About fifty years ago, when I was in New York, I shared a client with a couple of entrepreneurs who sold area rugs. They were two ruthless hustlers and would fit the definition of con artists.
We would often find each other attending sales meetings and dinners. After a while, we became friends, and as our businesses grew, we would see ourselves dealing with more mutual clientele. They were like Mr. Inside and Mr. Outside. Once I got to know them, I would often meet them for lunch to collaborate on sales campaigns.
They were pretty good guys, and we started to hang out socially. They were both single guys, and Peter was the more colorful of the two. He possessed all the accouterments of a very eligible bachelor. The woman loved him. He was a product of Brooks Brothers, always impeccably dressed and as preppy as could be. He also drove a green Mercedes and owned a cabin cruiser. H came from Brookline, Mass., and was a Dartmouth graduate.
Eddie on the other hand was very conservative and on balance dull. Although he was a decent guy, he wasn’t my cup of tea socially. Pete and I would often go bar hopping together and occasionally play golf. We were birds of a feather.
As often happens careers lead to changes in one’s life. Peter and Eddy relocated and modified their business. They both moved to Jasper, Ga. My guess they were one step ahead of the sheriff. They became yarn processors.

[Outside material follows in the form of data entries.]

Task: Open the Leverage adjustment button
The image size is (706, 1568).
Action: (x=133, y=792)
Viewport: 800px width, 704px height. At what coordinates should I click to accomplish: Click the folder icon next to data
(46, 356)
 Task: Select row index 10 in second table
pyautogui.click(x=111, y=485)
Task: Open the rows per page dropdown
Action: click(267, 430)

We had little contact with each other for several years, although I would see them at trade shows in Atlanta. Occasionally we’d go for a bite and catch up.

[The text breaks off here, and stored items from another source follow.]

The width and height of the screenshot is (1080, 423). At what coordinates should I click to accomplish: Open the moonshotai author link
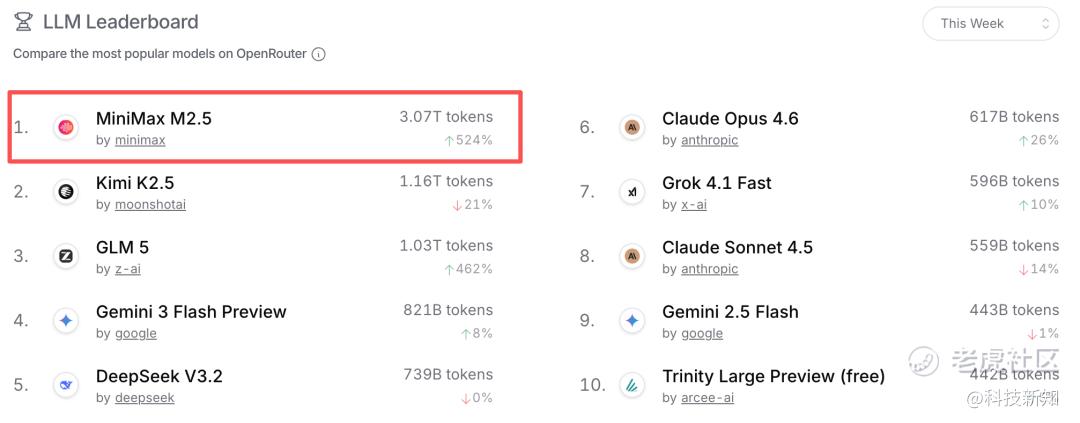point(150,205)

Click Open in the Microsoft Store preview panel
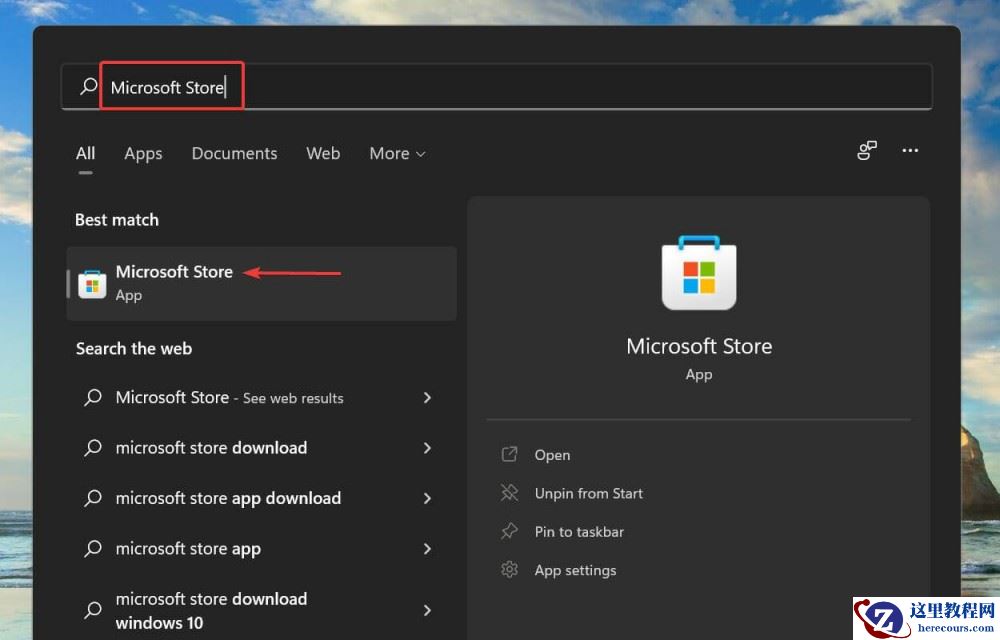(552, 454)
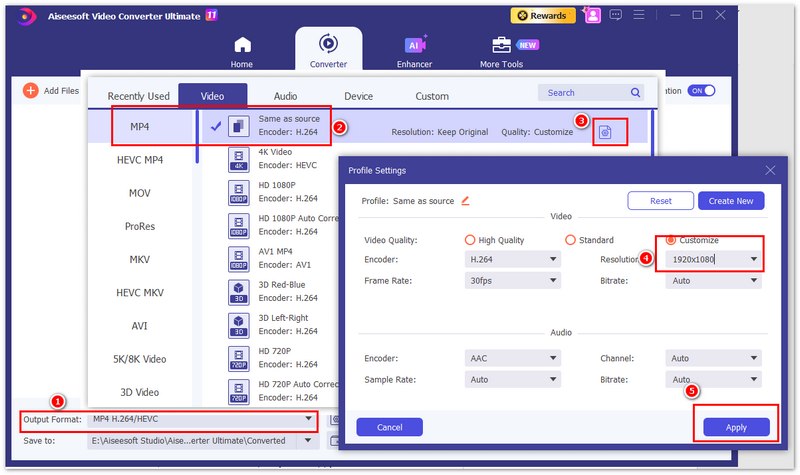Expand the Frame Rate 30fps dropdown
Image resolution: width=800 pixels, height=475 pixels.
513,281
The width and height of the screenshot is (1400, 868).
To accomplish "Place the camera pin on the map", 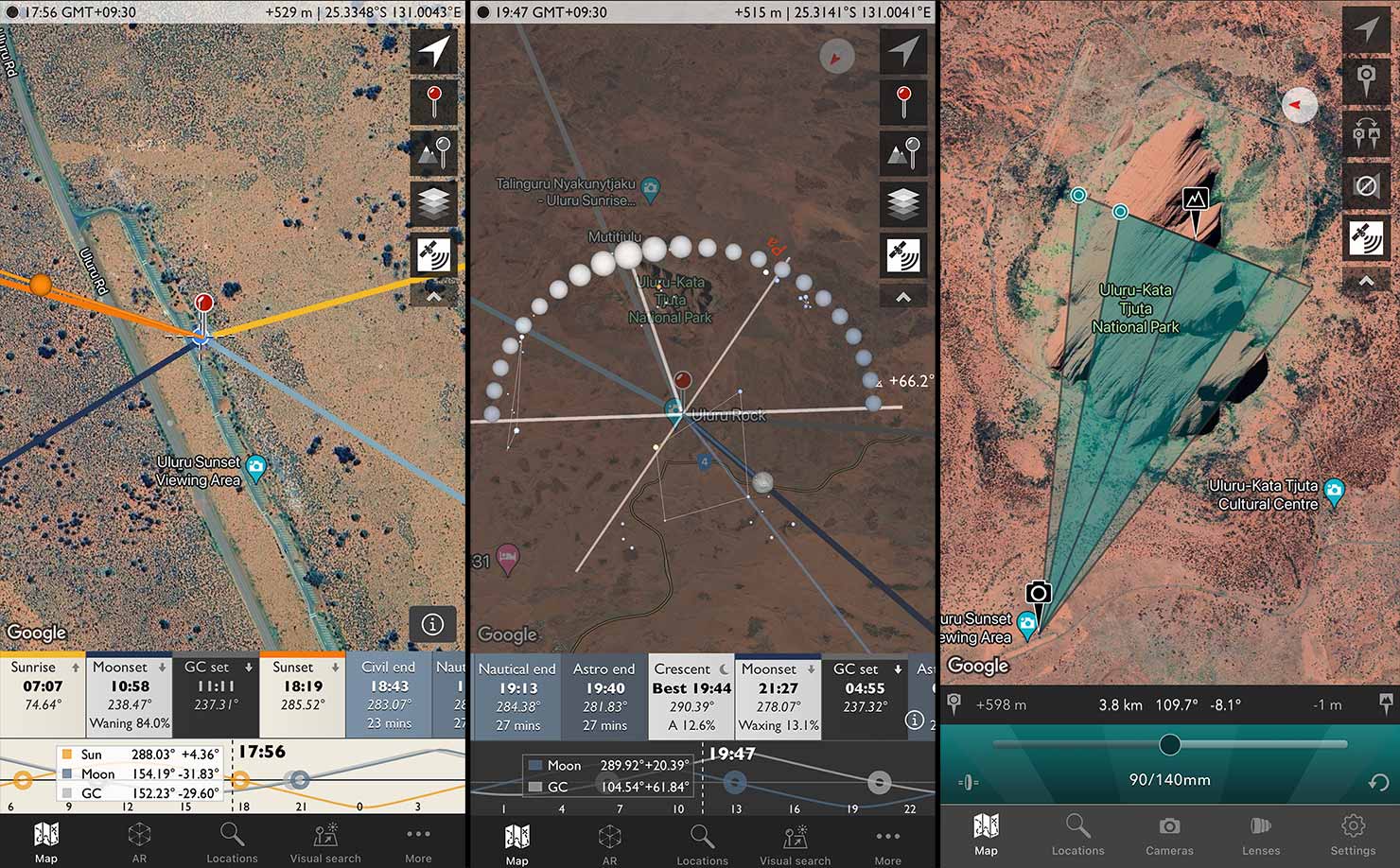I will (1366, 80).
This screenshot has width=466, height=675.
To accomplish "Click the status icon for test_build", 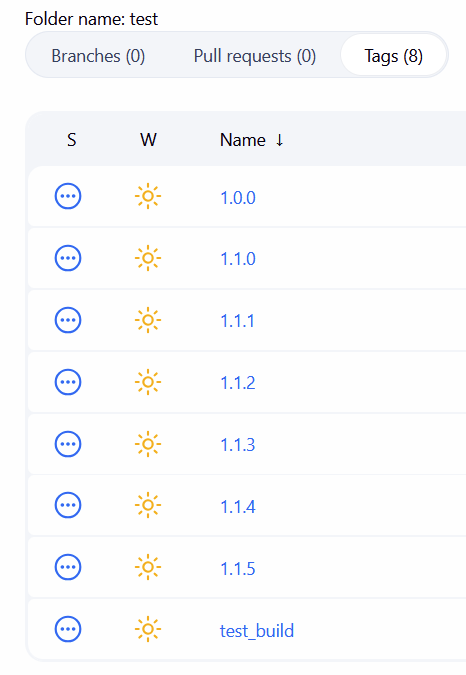I will pyautogui.click(x=68, y=629).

Then it came my time to move south to Dalton. Ga. Simultaneously Pete and Eddy relocated to Atlanta. Their customers centered in the Dalton area, so now and then, Peter would stop by my office, or we played some golf at my club. It was always good to see him, but we didn’t hang as we did in NY.
When I retired, Carole and I moved to Atlanta. One day Pete contacted me and invited me to play some golf at his club in Kennesaw. We started to hang out together. As a matter of fact we’d play three or four times a week except when we were traveling. Eventually, I joined his club.

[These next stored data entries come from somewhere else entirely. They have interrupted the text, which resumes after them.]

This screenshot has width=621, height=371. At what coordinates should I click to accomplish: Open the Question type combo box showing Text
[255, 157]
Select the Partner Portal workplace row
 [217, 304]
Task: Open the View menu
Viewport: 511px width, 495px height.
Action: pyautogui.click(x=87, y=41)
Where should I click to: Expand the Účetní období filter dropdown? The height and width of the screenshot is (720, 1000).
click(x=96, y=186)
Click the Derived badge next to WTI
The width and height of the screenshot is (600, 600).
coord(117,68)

He became a regular fixture in my home and Carole loved the guy. We considered him as family. Sometimes we would catch him napping on a couch. He felt very comfortable with us.
After golf we would almost always go out for dinner. There were always three or four of us. The fourth being Alex McKenzie an ex Atlanta Falcon full back.
We became so close that Pete would always refer to me as his closest friend. Sometimes he would refer to me as his brother.
Pete had tremendously close ties to Dartmouth. He was very active in Alumni affairs. Everything with him was Dartmouth. Every year he would take his mom to homecoming, and they would march in the homecoming parade. When we played golf he would always wear a Darmouth cap. He even drove a green car.
Pete would call his mother, Tootsie on a daily basis and if we were together when he called I was always invited to chat with her for a few minutes. When she would lay over in Atlanta on her way to Florida we would always greet her at the airport. We even had Tootsie as a house guest in Hilton Head.
When Carole and I decided to move to Hilton Head, Pete went into a spell of depression. He pleaded with us not to go. In one of our discussions Pete created an excuse for us not to relocate. His logic was we couldn’t possibly move to Hilton Head because Hilton Head had no professional athletic teams. That was his last card to play. We all had a big laugh but it was really kind of sad.
After we moved, Pete would visit every month or so and stay for at least five days at a clip. We would play golf every day regardless of the weather.
Through it all, Pete continued to be a lady’s man. He always had a girlfriend or two but usually lived with one. The only time I would see them would be around Christmas when we would visit Pete on our way to see family in Dalton. For some reason, he kept us away from them. They always lived in lovely homes. I thought it strange but what the hell.
Pete never met someone he didn’t now. He was an exceptional conversationalist and people would take to him immediately and he was well known and liked throughout the the floor covering industry. He was very friendly with the most prominent leaders of our industry. He ended up selling them all.
Pete died of cancer twelve years ago. We visited with him a few days before he died. He was embarrassed that he was so ill. He tried to walk and fell out of his bed. Carole and I picked him up from the floor. The strapping, ex-Dartmouth ballplayer had become a bag of bones: broke or hearts.
Peter, my dear friend and brother, we love and miss you.